Distributed nationally by UNFI, Neutral Foods, has products on shelf in around 700 stores including Whole Foods, New Seasons Market, Central Market, Earth Fare, and Imperfect Foods, and has recently secured listings at Sprouts, Erewhon, Bristol Farms, and Haggen, said Lovell Smith, an entrepreneur in residence at Harvard who has a background in dairy farming.
‘Consumers have become more sophisticated about offsetting’
So how does it work?
With lifecycle analyses of dairy milk showing that the vast majority of greenhouse gas emissions are generated on farms, Neutral Foods works directly with dairy farmers to reduce emissions, then purchases carbon credits from US dairy farmers "who turn cow emissions into renewable energy" [turning manure into energy via anaerobic digestion] to offset the balance, explained Lovell Smith, whose family has a dairy farm in New Hampshire.

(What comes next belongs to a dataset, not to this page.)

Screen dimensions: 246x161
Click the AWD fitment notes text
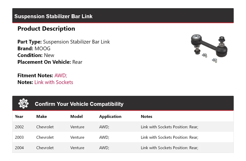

But the focus has to be on addressing the problem at source, not doing something fundamentally unsustainable and then effectively buying carbon neutrality in order to make an eco-friendly label claim, he acknowledged, noting that Neutral only acquires offsets from U.S. dairy farmers that are verified by Climate Action Reserve (CAR), American Carbon Registry, and VERRA.
“I think consumers have become more sophisticated about offsetting. 10 years ago they were OK with buying pieces of windfarms or tropical forests [rather than getting their own house in order]. Today they’re saying, you know, if you're in the cement industry, or the iron and steel industry, or the dairy industry, you should sort yourself out, so everything we do is within our own supply lines.”

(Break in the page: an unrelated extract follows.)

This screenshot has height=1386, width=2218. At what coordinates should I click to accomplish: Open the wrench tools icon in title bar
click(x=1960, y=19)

He added: “Speaking as a dairy farmer, it's all wrapped up with co-benefits, so projects will bring in multiple threads like animal welfare, biodiversity and so on.”
‘We have an expanding number of projects'
On a dairy farm, he said, you can pull multiple levers to reduce GHG emissions depending on what kind of operation you are running. For the farms Neutral Foods is working with, the focus is on three areas: Modifying what animals are fed (for example feed additives can help reduce methane emissions produced in the digestive tracts of ruminants); managing manure more effectively (by for example feeding it into anaerobic digestors to produce biogas, or separating solids from manure before depositing liquid manure into lagoons); and crop management (planting cover crops, reduced tillage etc).
“We have an expanding number of projects mostly with small to medium sized organic, pasture-based family farms, so we did seven projects last year, we're looking to do 50 projects this year, and then 200 projects next year. But it’s farmer-led; you don’t just don't go into farms and tell them what to do.”
But what’s the incentive structure for farmers to engage in these projects? According to Lovell Smith, the core motivation is there, “because they're the ultimate stewards of this land and they are thinking multi-generationally, about what they are passing down to children and grandchildren, but they need help, advice and obviously some investment.”
‘It’s not a huge stretch to think that ultimately, co-ops will pay more for milk that has been produced in a decarbonized way’
He added: “I think ultimately, we could move to a world where incremental payments are made; they already pay more based on things like somatic cell counts [a key indicator in mastitis screening programs] so it’s not a huge stretch to think that ultimately, they'll pay more for milk has been produced in a decarbonized way, but it doesn't happen at the moment.”
Asked about the environmental footprint of industrial-scale grain-fed dairy systems vs small pasture-raised farms, he said grain-fed confined dairy operations will likely continue to result in higher milk production per cow, but also rely on fossil-fuel derived fertilizers and pesticides to produce feed (which then has to be transported to the farm, while waste must also be transported from the farm); while on a pasture-based dairy farm, cattle fertilize their food source and recycle their waste at the same time (by defecating on pasture).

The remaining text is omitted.